## Records for this task
[Start]
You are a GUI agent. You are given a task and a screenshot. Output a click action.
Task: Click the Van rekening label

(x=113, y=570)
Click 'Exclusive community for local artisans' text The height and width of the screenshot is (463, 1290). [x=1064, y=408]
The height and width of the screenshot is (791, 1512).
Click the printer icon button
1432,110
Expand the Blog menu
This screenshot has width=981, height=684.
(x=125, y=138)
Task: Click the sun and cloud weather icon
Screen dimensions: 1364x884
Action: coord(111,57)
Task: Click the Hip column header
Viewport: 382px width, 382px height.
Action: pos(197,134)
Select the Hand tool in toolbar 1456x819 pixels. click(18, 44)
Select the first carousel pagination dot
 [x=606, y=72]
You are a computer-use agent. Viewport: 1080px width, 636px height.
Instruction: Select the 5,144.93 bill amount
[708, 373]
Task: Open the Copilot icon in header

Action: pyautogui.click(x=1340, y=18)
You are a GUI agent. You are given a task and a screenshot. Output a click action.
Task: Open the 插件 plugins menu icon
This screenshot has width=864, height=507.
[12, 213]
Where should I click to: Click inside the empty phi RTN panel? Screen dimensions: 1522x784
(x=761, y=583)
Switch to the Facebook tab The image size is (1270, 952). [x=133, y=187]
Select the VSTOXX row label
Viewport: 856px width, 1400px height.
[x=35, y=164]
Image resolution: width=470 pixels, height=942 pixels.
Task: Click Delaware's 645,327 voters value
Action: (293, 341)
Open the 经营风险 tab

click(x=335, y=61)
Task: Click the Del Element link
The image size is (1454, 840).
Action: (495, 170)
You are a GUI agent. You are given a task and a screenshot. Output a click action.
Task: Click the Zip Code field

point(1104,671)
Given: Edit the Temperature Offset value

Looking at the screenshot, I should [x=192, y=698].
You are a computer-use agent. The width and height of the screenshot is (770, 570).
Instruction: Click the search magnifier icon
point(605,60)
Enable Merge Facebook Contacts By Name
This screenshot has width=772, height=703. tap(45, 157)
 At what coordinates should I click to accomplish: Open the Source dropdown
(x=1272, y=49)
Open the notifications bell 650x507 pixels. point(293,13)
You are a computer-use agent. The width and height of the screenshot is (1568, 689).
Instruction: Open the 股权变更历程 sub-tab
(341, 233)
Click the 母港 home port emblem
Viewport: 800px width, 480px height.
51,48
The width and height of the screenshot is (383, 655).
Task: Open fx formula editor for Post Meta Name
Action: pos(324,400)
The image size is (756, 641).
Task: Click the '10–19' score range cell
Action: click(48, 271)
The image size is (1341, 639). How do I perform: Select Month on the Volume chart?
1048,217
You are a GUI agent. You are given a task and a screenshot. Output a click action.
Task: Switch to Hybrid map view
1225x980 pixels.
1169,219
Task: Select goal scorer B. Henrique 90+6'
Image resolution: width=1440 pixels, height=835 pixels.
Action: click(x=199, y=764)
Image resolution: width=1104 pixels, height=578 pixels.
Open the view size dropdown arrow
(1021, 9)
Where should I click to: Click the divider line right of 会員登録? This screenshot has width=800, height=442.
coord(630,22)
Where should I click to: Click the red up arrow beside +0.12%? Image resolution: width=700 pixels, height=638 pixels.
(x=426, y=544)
[End]
Rewrite the listing, starting with the line with "Task: Click the sun and cloud weather icon" and going on through the line with "(x=761, y=583)", swapping "carousel" for "slider" and keeping everything else the same.

Task: Click the sun and cloud weather icon
Screen dimensions: 1364x884
Action: coord(111,57)
Task: Click the Hip column header
Viewport: 382px width, 382px height.
Action: pos(197,134)
Select the Hand tool in toolbar 1456x819 pixels. click(18, 44)
Select the first slider pagination dot
 [x=606, y=72]
You are a computer-use agent. Viewport: 1080px width, 636px height.
Instruction: Select the 5,144.93 bill amount
[708, 373]
Task: Open the Copilot icon in header

Action: pyautogui.click(x=1340, y=18)
You are a GUI agent. You are given a task and a screenshot. Output a click action.
Task: Open the 插件 plugins menu icon
This screenshot has width=864, height=507.
[12, 213]
Where should I click to: Click inside the empty phi RTN panel? Screen dimensions: 1522x784
(x=761, y=583)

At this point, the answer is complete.